OBJETIVO DA TAREFA: Conte quantas linhas dos itens contêm a palavra "height", levando em conta maiúsculas e minúsculas, e informe somente o número.

ITENS FORNECIDOS:
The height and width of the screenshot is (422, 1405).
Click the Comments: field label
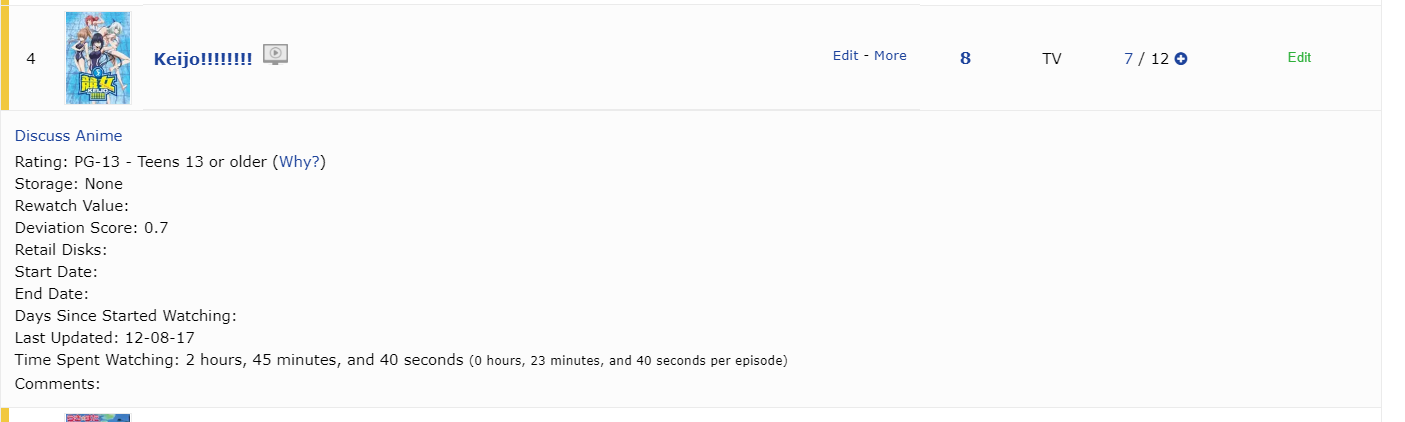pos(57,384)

* * *

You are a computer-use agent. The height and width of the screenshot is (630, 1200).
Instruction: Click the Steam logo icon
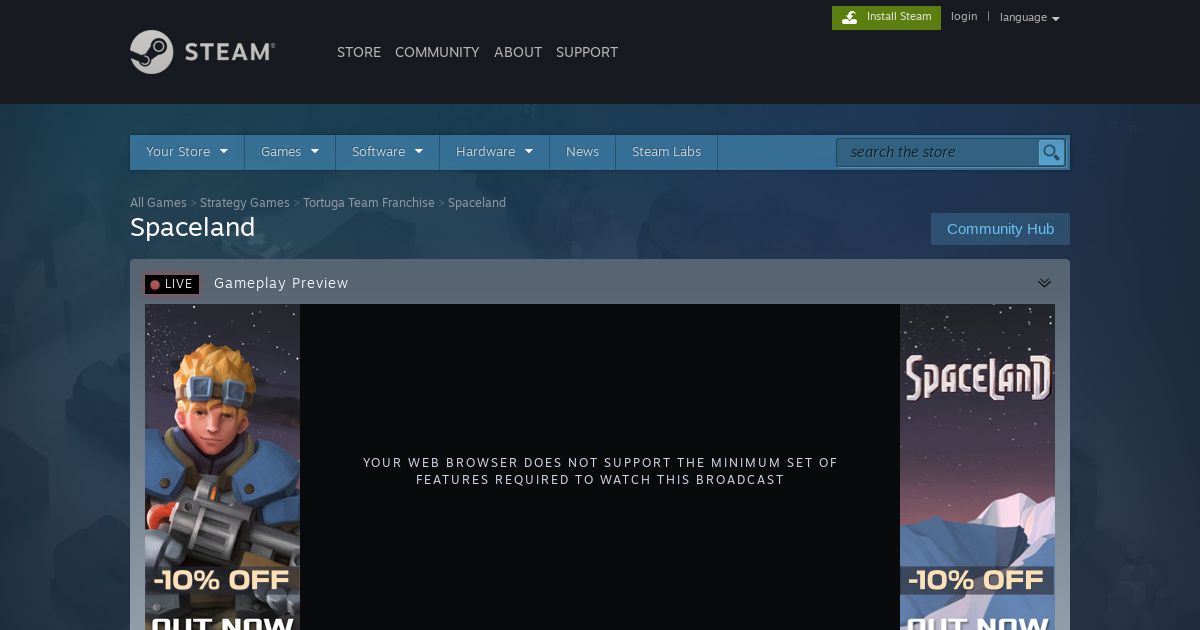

...

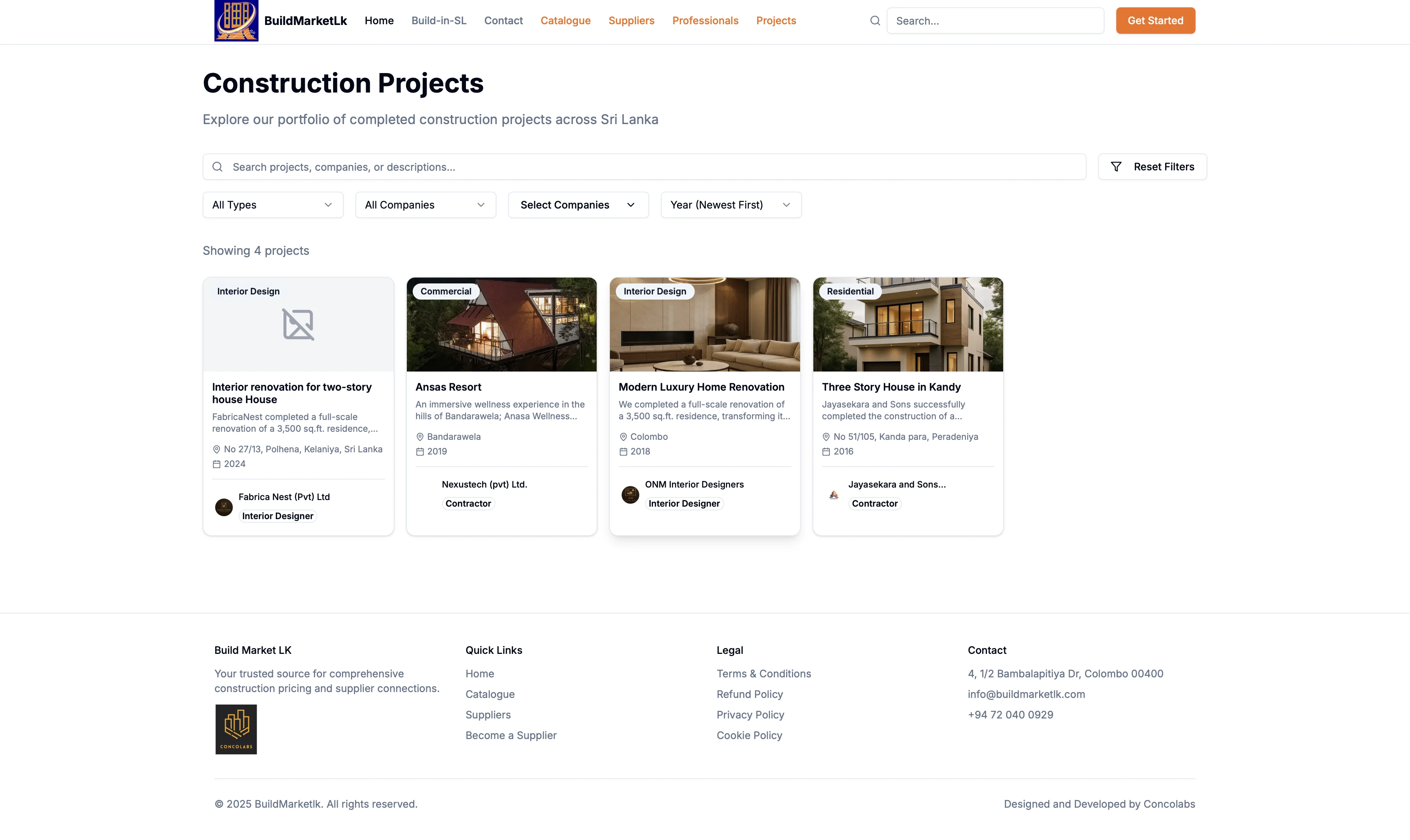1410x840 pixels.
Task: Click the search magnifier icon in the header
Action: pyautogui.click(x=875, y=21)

RESPOSTA DESENVOLVIDA: 2